Food allergies are different from food intolerance, a condition associated with digestion and metabolism and which does not involve immune system.

“Sometimes when people think of food [allergies], they think of rash or stomach ache. What I don’t think people understand is that it can be life-threatening,” said Dr. Ruchi Gupta, the lead author of the study.

Among children with food allergy, an alarming 38.7 percent had suffered severe reactions, and 30.4 percent had multiple food allergies, the report concluded.

The study also identified most common allergens. Affecting 25.2 percent of food-allergic children, peanuts top the list, followed by milk (21.1 percent) and shellfish (17.2 per cent). Other allergy-triggering substances include tree nuts, egg, fin fish, strawberry, wheat, and soy.

The study, published Monday in the journal Pediatrics, has noted that Black and Asian children were more likely to have food allergies than white children.

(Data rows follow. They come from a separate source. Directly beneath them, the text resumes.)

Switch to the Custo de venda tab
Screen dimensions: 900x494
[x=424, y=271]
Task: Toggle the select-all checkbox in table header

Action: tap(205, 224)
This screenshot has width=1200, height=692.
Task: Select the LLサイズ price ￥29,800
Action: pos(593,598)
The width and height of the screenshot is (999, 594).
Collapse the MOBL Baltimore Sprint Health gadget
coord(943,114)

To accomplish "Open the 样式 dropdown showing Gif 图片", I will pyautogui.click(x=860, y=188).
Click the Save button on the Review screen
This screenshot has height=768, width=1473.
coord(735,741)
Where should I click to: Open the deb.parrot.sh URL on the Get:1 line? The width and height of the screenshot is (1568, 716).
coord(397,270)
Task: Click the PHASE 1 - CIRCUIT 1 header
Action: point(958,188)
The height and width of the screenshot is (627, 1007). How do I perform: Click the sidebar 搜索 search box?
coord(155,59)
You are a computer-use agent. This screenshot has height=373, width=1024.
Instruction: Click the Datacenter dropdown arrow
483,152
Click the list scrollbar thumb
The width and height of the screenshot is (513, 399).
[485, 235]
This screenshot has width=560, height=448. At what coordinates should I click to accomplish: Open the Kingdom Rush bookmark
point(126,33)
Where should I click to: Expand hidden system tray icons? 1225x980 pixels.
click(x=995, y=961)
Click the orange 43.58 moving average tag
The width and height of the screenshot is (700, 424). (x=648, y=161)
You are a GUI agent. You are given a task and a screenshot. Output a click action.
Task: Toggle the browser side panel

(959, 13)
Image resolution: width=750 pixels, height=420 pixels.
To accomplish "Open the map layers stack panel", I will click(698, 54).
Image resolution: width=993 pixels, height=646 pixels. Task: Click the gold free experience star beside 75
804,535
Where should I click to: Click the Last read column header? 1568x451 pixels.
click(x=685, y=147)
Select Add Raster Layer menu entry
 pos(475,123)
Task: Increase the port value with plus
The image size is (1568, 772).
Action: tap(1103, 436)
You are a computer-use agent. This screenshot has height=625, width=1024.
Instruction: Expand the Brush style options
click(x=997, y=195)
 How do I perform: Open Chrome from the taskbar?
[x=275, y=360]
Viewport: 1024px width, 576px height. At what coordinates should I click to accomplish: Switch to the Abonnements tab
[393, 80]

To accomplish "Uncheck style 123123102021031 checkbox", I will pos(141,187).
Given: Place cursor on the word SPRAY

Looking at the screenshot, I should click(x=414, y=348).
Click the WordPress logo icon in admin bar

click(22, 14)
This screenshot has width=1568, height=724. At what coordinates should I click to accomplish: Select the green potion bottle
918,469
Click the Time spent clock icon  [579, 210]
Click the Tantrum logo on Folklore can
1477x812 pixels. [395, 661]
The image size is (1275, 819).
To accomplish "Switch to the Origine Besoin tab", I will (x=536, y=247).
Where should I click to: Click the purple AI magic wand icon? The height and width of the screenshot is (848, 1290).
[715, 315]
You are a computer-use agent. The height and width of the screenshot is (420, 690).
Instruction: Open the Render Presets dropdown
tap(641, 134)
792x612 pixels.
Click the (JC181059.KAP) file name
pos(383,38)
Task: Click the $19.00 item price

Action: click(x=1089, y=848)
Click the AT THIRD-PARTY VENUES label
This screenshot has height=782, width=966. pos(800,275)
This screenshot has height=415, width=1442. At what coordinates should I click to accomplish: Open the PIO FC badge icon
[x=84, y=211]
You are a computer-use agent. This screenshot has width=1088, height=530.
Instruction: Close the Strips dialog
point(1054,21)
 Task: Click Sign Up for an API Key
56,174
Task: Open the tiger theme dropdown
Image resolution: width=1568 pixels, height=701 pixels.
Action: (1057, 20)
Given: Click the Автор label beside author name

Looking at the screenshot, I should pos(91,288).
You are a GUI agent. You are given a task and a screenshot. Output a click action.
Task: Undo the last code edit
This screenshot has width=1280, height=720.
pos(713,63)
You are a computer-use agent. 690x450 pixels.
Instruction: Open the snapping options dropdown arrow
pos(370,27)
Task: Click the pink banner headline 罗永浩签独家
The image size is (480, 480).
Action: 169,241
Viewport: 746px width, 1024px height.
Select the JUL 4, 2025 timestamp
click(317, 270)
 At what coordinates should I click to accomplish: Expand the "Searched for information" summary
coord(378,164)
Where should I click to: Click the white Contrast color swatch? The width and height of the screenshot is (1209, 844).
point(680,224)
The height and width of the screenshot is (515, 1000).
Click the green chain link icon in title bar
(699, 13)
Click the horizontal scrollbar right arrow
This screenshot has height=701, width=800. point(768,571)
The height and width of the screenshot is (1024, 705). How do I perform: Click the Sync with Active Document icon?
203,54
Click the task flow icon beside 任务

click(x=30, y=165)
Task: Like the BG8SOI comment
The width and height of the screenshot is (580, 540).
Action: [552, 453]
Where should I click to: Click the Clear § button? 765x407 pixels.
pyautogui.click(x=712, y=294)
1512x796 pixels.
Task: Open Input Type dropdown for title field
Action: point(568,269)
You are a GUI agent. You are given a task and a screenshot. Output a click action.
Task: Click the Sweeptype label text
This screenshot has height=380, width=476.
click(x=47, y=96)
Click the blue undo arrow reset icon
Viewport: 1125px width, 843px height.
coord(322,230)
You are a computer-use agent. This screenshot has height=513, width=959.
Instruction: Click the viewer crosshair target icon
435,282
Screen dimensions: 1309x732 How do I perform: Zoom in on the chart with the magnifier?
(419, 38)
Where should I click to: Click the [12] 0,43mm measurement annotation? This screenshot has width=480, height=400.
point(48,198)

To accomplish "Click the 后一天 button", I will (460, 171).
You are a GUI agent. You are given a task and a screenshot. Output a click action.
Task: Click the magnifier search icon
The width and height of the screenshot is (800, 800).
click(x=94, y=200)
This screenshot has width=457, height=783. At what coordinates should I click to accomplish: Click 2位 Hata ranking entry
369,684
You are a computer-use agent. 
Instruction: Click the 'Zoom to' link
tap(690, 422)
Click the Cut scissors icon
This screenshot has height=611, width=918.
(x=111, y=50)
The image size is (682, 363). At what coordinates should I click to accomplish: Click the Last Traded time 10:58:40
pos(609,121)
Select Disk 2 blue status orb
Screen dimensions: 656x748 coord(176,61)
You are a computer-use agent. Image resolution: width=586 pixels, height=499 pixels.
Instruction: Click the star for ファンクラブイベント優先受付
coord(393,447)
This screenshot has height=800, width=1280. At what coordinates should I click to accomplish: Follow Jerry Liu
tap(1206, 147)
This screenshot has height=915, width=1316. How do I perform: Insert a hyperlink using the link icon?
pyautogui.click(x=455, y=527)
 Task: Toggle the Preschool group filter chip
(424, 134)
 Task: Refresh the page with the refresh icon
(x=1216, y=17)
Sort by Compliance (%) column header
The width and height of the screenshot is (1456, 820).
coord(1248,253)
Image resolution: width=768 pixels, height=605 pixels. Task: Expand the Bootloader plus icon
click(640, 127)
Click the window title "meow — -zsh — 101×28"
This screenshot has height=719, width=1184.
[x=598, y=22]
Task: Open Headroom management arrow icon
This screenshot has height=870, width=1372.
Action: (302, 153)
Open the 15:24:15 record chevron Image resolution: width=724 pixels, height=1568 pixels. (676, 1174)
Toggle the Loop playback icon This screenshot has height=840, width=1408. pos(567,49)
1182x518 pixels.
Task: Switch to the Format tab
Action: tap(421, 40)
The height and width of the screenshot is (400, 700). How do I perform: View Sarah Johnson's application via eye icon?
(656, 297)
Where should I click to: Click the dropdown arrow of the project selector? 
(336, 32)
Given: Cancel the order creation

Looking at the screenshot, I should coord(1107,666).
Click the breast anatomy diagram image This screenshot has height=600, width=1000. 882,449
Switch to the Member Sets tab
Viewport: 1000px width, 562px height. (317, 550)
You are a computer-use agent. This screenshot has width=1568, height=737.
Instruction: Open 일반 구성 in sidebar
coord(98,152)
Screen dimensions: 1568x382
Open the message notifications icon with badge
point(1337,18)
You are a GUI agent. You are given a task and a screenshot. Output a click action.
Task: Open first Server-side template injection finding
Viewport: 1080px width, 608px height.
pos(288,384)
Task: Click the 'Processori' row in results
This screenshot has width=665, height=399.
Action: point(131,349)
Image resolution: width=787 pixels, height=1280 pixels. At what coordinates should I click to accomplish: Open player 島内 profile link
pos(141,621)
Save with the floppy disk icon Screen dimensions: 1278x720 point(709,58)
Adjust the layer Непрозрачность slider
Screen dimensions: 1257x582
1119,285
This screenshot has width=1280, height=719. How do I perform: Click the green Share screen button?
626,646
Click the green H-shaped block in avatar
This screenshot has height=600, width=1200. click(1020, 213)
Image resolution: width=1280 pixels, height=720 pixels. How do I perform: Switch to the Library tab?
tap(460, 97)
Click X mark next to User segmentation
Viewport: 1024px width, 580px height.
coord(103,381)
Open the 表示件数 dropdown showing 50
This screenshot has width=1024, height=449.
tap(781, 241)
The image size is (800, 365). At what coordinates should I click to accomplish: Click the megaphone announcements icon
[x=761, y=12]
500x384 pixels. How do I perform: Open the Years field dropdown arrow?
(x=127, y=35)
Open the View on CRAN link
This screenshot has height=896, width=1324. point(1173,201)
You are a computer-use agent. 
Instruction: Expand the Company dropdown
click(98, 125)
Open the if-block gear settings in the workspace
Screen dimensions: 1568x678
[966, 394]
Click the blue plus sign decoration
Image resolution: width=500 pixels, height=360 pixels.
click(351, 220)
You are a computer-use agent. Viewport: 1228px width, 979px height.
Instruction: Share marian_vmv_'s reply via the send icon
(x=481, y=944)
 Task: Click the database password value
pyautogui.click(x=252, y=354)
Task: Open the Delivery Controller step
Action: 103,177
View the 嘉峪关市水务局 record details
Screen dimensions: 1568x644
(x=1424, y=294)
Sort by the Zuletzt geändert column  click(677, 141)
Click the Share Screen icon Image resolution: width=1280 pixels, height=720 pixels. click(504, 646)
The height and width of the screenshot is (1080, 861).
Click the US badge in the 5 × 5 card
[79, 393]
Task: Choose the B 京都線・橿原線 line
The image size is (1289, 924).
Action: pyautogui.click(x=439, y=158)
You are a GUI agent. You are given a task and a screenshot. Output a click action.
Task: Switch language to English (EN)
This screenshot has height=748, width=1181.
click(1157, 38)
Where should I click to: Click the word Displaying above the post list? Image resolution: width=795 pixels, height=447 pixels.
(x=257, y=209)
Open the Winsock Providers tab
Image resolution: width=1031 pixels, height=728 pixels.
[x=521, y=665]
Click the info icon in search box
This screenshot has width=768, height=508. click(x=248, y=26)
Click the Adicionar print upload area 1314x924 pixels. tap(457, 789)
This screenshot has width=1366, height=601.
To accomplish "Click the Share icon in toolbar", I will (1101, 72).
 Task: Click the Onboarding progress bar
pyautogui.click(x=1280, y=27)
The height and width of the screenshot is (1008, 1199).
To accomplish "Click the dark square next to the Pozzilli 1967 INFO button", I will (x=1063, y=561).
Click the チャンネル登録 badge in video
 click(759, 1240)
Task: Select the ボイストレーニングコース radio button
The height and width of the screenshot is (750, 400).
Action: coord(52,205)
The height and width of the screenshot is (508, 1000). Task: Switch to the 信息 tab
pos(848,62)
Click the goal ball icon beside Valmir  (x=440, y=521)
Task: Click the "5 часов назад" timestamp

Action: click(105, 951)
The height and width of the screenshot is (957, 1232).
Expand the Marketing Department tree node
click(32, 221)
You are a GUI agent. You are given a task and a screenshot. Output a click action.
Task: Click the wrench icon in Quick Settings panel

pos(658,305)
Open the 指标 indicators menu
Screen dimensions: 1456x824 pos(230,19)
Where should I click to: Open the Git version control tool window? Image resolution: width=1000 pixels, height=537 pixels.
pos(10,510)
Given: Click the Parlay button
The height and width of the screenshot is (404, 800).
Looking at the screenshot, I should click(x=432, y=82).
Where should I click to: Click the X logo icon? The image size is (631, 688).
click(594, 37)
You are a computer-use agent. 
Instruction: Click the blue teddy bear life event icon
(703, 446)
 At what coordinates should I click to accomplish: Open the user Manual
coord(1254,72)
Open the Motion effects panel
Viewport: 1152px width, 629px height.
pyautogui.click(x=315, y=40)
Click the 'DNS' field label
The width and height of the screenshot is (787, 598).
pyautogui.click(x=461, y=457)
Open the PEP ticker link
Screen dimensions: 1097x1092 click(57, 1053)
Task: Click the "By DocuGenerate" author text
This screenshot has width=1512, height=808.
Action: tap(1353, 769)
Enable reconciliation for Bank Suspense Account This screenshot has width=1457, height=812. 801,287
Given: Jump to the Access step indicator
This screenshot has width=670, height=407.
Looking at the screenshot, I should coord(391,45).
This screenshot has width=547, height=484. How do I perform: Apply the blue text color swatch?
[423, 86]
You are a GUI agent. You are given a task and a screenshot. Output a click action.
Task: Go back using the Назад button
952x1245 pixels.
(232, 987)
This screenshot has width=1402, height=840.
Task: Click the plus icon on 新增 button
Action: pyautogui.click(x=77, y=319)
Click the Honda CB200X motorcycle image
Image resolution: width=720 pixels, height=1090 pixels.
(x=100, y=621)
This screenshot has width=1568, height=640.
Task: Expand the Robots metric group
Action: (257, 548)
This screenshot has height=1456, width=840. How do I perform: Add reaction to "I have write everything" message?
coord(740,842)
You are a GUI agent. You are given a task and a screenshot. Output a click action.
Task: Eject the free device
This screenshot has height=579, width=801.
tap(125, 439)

A possible reason for this disparity, according to Gupta, may include the fact that children from minority or low-income households have less access to medical care, or perhaps because their parents might not be familiar with food allergies.

Beside health effects, food allergies among children can have serious social and psychological implications for a growing child.

“Children who are peanut allergic are relegated to the peanut-free table at school, which kind of makes them feel like outcasts,” WebMD quoted Susan Schuval, a pediatric allergist at Cohen Children’s Medical Center in New Hyde Park, N.Y., as saying. “Plus there’s a fear of having an allergic reaction after eating certain foods or going to a restaurant. It really can affect your whole life.”

According to Gupta, allergies are a particularly difficult chronic condition because kids can’t escape food in any part of their daily lives.

“They're going out with their friends and they don’t want to feel different. They may not ask the ingredients in everything, you know, at a restaurant, in front of people,” she said.

“This study shows that there’s a very high, and higher than we thought, prevalence of food allergy in the U.S.” says Schuval, who was not involved in the study.

“We see this in our clinic,” Schuval says, “tons and tons of food allergies,” WebMD reported.

“By understanding why some children are affected by food allergy while others are not, we can begin to better focus our efforts on finding a cure,” said Gupta.

The study was funded by Food Allergy Initiative (FAI), a non-profit advocacy group founded in 1998 by concerned parents and grandparents.